> Material supplied
##############################

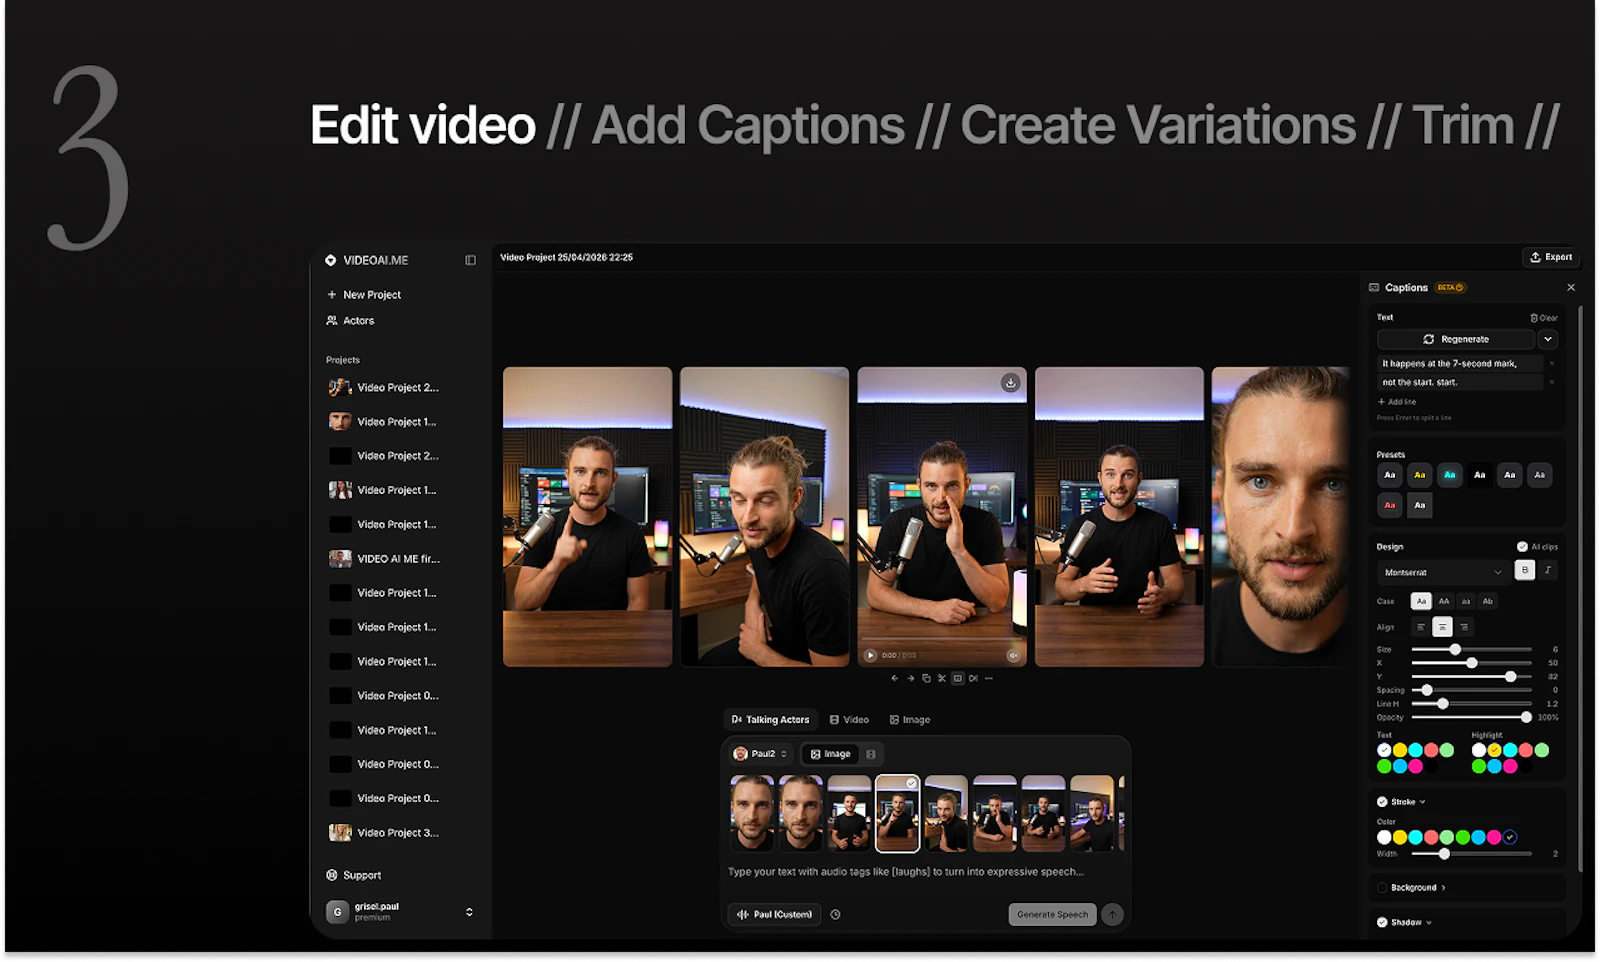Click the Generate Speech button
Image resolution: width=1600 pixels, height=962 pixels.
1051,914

##############################

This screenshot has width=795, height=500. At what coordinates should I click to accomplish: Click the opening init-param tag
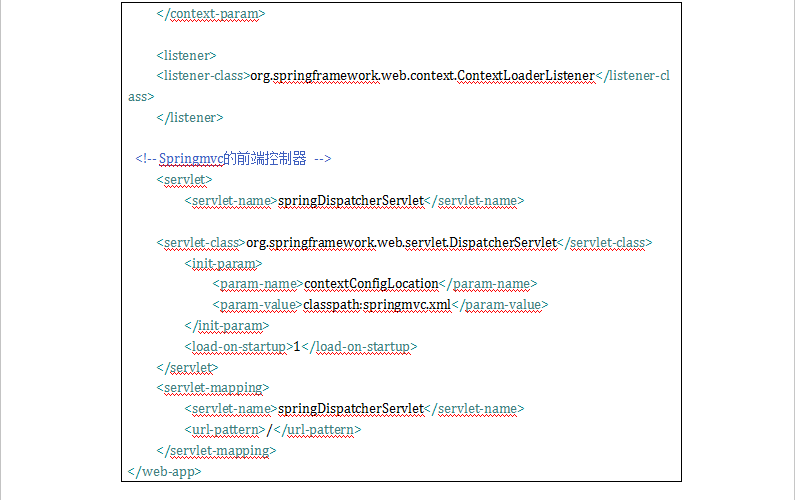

##############################

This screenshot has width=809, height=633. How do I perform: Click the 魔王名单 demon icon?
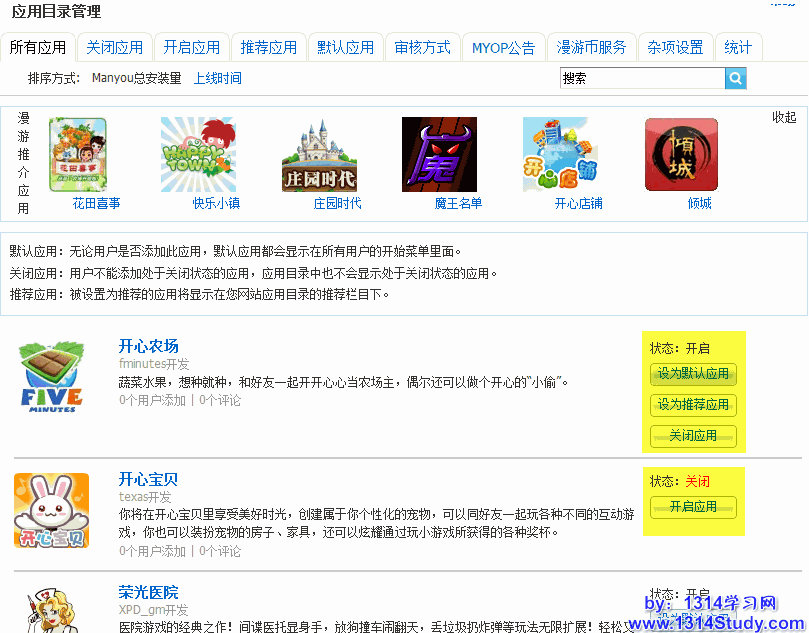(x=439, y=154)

##############################

> What to do
Rewrite the rows from the line containing "This screenshot has width=809, height=633." through the line containing "(x=439, y=154)", inclusive, as a two-column CSV with the header instruction,click_point. Give one CSV line per row: put its text in instruction and its coordinates in click_point, quote each field, replace line breaks with spaces, and leave out the pictures.

> Exercise response
instruction,click_point
"This screenshot has width=809, height=633. How do I perform: Click the 魔王名单 demon icon?","(x=439, y=154)"